I think my mushroom obsession started with an exhibition entitled The Mushrooms of the Russian Avant Garde in 2008 at Club Row, which consisted of works by Igor Makarevich and Elena Elagina. It was to do with artists such as Tatlin (after whom Sholto is named) and Malevich being 'agents of irrationality', and with contemporary Russian society displaying signs of 'mystical delirium'.  All due to magic mushrooms, apparently.  (This is a vastly simplified explanation.  The artists' statement went on for pages, and even such luminaries and philosophers as Boris Groys wrote pieces for the catalogue, which can be downloaded here should you wish to read it in full:  http://www.conceptualism-moscow.org/files/catalogue.pdf )  But I went to a talk given by the artists, and by the end of it, I was a believer. (So fervent was their enthusiasm that I genuinely believe they could have converted anyone.)

Mostly though, I just liked the works, especially the centre piece of the exhibition which consisted of a model of Tatlin's Proposed Monument to the 3rd International of Communism sitting on top of a toadstool:


The exhibition, as previously mentioned, was in 2008 - i.e. pre-marriage, pre-children, pre-my owning a flat and when I spent any disposable income I had on Erdem dresses, so I didn't try to buy anything, which was in retrospect a mistake as I think I wrote about the exhibition in Vogue Russia so they might have given me a discount.  Although, thinking again, it was organised by the art fund ARTiculate, so it may be that nothing was for sale.  (Which won't stop me uploading images onto ArtStack, and sticking them into my fantasy art collection.  I love  ArtStack.  I currently spend far more time than I should on it, even taking into account the fact that I'm mid writing an article about art and the internet, and can therefore sort of justify it as research.)

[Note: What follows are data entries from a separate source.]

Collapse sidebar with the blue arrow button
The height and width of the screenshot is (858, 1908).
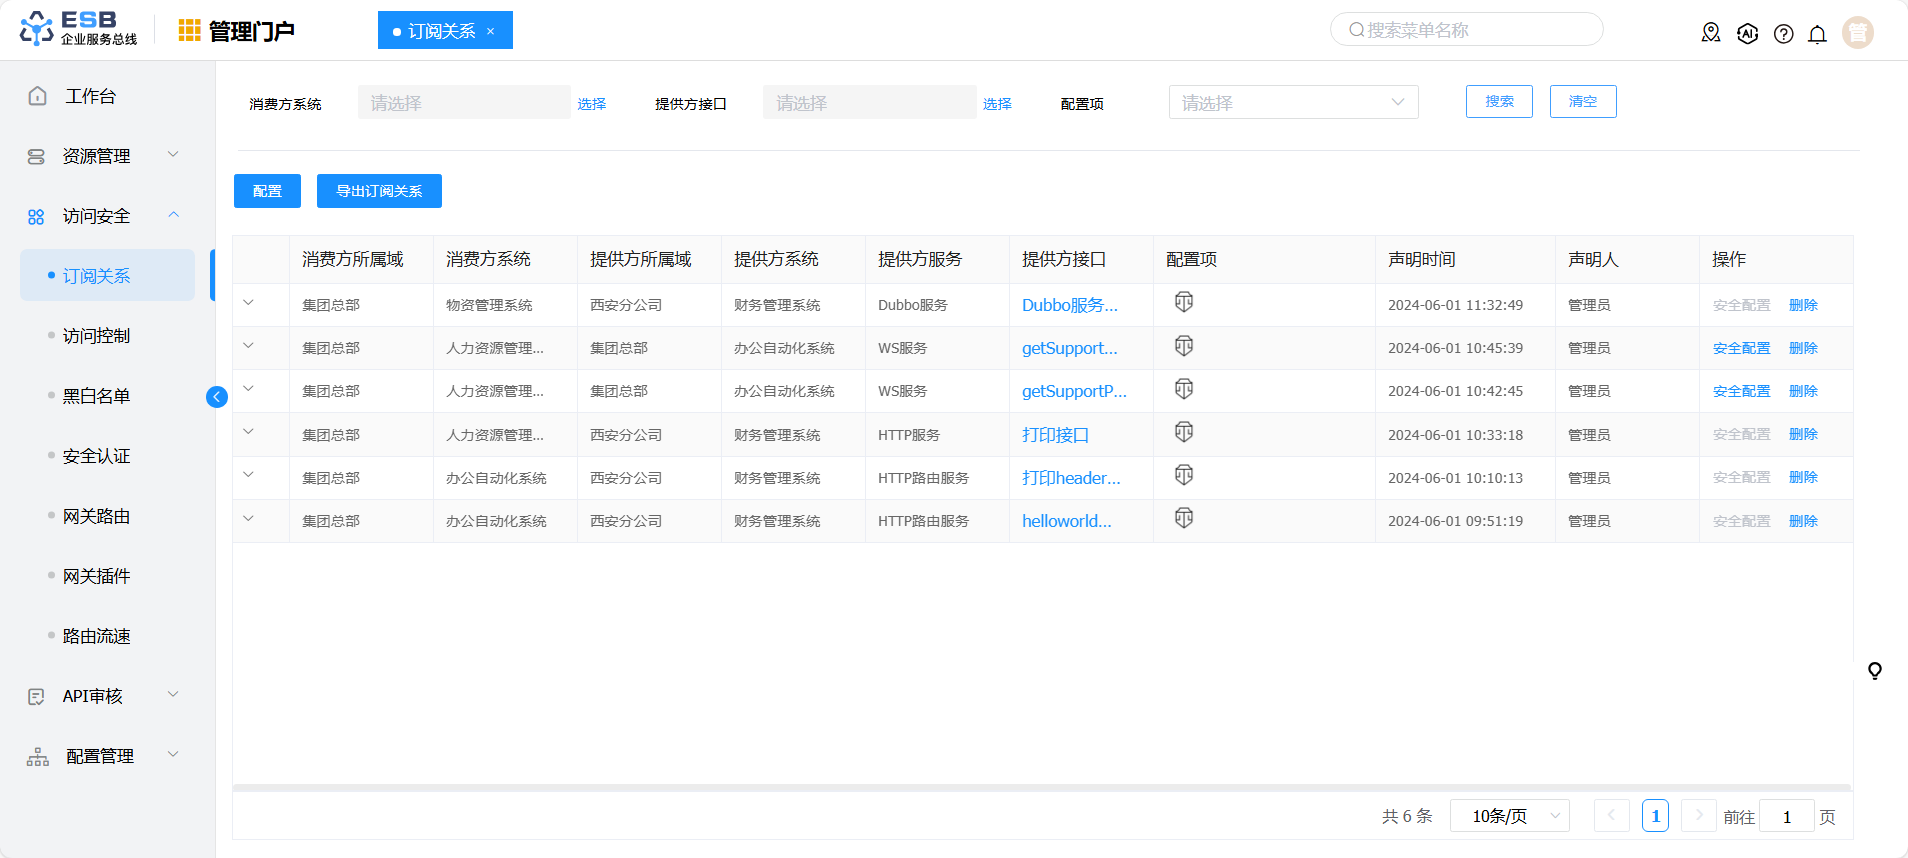216,397
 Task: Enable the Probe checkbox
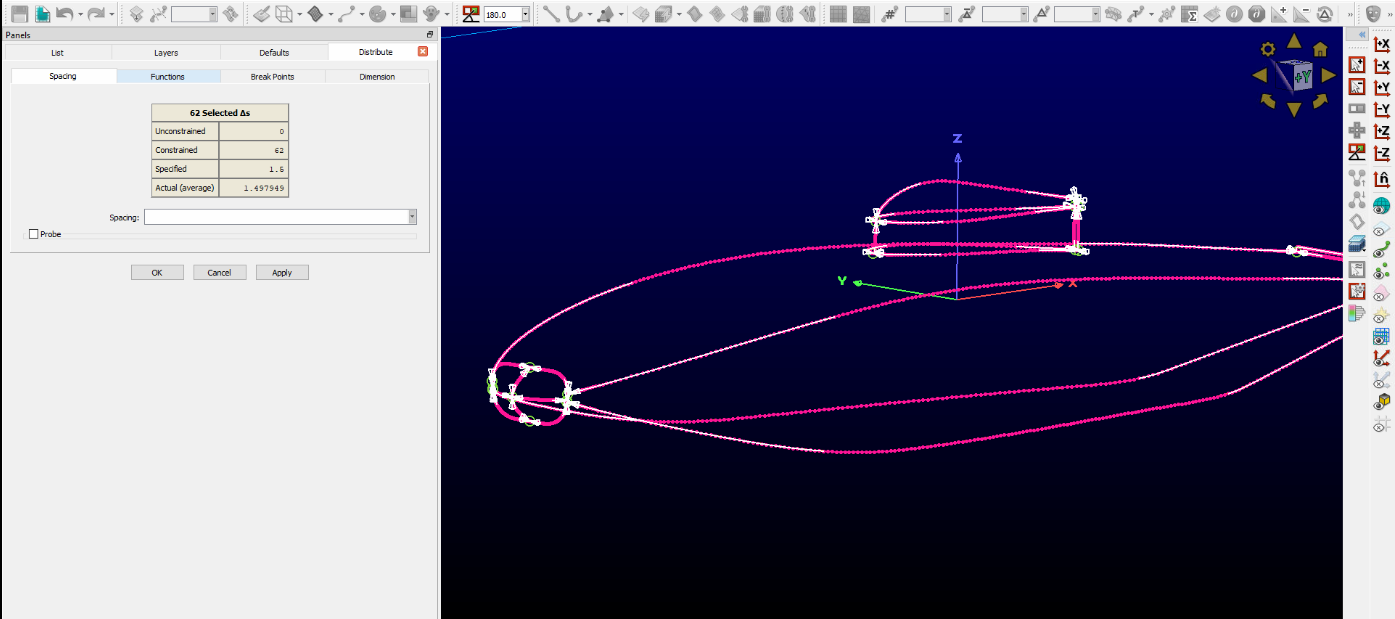[x=34, y=234]

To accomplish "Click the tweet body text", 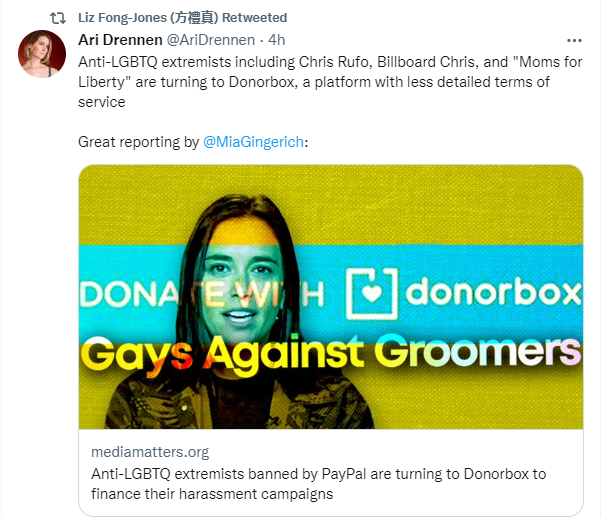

Happily however, my favourite artist/ illustrator, Alice Peto - she's a dying talent by the by, one of the few remaining illustrators who does everything by hand, nothing digital in sight - did a very charming picture of a mushroom for me, which is hanging in the children's room and which makes me smile every time I see it:



That's a shockingly awful image - I had to creep in while the children were sleeping and snap it on my iphone - but you can kind of get the gist.  And you can see that Alice framed it for me really nicely: she's a big fan of the deep bevel.  I feel that often people don't think about framing as much as they should.  It can make a real difference, but Alice would know that, because her mother was a truly brilliant framer - which is a longwinded way of suggesting that if you ever buy anything from her - and her illustrations are equally as heavenly as those plates and a lot cheaper - ask her advice.